In 2005 Google filed a patent for mobile phone service that can predict phone calls and actions based upon time of day and your location; the patent may be a part of the upcoming Google Phone project.
This patent is truly groundbreaking in what the application could do. Imagine that you are planning a night out in London. At 6pm Google could predict you are looking for a restaurant and, given your history of looking for directions to Chinese restaurants every week, would select an array of suitable places for you to eat.
At 9pm you would turn your phone on again and Google would know you wanted bars near the restaurant. At 11pm Google again predicts you need a list of local taxi firms.

The patent makes a lot of sense because we’re all creatures of habit - if there’s enough data and enough horsepower to organize the data - Google probably could predict 75% of the searches we make, especially those on a mobile device (your location helps to provide context for predictive searches).

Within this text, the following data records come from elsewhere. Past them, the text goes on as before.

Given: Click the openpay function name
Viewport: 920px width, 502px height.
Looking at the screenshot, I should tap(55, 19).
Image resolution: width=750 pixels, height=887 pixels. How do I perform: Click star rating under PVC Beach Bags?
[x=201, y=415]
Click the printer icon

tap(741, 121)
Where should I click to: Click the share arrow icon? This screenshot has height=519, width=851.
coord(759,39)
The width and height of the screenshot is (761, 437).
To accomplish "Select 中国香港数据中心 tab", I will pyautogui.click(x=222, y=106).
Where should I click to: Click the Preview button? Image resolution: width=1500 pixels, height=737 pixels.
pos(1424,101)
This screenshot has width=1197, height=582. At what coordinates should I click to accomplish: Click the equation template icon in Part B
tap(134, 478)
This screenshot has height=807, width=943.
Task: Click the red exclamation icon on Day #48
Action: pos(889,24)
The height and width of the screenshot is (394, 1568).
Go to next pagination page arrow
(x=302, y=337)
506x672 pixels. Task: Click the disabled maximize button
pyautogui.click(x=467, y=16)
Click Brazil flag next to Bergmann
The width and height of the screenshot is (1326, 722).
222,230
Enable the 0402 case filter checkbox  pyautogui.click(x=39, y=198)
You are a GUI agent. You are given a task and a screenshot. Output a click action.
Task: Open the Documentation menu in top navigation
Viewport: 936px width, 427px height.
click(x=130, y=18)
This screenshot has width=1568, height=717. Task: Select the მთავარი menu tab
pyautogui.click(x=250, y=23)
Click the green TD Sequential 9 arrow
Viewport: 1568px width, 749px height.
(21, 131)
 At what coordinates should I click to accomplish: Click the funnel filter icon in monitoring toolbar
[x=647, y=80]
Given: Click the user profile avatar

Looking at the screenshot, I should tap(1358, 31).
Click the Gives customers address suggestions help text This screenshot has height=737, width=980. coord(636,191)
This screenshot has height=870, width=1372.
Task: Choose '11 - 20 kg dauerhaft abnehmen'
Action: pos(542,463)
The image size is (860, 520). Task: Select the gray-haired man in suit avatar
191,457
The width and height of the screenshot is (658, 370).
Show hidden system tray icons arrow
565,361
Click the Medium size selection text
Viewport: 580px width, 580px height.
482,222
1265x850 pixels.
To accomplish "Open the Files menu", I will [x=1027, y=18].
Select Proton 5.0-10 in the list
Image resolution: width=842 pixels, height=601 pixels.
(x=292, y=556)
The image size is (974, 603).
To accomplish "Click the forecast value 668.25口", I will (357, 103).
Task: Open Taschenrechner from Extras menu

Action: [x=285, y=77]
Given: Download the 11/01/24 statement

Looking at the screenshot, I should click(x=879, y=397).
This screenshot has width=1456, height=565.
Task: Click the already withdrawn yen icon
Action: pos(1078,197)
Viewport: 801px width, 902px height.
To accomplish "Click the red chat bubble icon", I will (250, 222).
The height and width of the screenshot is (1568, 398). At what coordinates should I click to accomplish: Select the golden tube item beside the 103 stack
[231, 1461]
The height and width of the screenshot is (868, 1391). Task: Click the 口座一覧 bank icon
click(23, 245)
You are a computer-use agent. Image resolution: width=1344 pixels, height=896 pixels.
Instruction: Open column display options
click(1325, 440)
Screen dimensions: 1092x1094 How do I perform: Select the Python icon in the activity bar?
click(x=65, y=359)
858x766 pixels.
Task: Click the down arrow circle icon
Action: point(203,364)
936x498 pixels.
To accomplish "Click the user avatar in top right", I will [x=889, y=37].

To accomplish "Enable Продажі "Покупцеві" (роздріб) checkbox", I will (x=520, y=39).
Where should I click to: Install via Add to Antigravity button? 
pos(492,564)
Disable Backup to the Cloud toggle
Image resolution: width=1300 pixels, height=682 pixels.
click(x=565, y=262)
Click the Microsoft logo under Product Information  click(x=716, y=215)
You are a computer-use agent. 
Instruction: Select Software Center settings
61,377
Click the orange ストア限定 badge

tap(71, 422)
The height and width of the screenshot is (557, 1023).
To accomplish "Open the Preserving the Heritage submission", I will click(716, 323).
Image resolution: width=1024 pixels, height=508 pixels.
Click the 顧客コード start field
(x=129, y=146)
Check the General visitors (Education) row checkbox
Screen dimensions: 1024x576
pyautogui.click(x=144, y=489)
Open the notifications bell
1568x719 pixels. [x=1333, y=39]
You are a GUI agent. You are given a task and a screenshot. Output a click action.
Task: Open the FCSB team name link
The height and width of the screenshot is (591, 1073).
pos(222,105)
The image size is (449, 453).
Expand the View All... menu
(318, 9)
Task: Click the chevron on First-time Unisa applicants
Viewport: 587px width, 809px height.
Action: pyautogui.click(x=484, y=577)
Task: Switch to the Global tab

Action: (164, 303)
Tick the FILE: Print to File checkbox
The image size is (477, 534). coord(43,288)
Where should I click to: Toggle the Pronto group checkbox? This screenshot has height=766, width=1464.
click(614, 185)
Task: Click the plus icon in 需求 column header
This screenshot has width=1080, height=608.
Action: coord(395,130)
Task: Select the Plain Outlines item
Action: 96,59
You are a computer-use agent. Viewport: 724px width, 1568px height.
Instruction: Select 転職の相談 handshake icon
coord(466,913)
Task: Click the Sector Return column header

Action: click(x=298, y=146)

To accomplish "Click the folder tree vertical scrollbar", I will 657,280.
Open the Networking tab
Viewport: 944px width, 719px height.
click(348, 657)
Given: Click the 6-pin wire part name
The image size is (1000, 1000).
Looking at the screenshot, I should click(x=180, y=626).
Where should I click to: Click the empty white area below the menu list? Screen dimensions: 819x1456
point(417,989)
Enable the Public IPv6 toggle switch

Links: Search Engine Journal














Comments
@ 12:19
The crucial aspect of both the Google Phone and the iPhone, is that they’re data-centric consumer handsets, which treat the mobile network operators as nothing more than “dumb pipes”. There’s an intriguing article on this topic at: http://www.robinontech.com/2007/03/10/mobile-operators-as-dumb-pipes/
@ 16:00
We may be creatures of habit, but is it good to develop a service that encourages and banks on that level of monotanous predictability? Who would really want a phone that daily revealed to him/her that his/her life is in a rut?